(Problem statement)
Please quote the records below word for word, leaving the pictures out of your answer.

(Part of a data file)
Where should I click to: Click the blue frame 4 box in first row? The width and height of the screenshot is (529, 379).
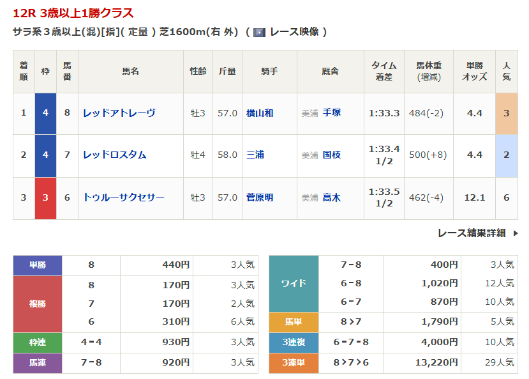(x=45, y=113)
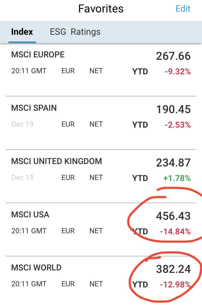Image resolution: width=202 pixels, height=306 pixels.
Task: Click the -9.32% YTD change
Action: pos(178,72)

(Task solution)
Where should I click to: Click the blue frame 4 box in first row? The width and height of the screenshot is (529, 379).
(x=45, y=113)
Image resolution: width=202 pixels, height=306 pixels.
Task: Click the -9.32% YTD change
Action: pos(178,72)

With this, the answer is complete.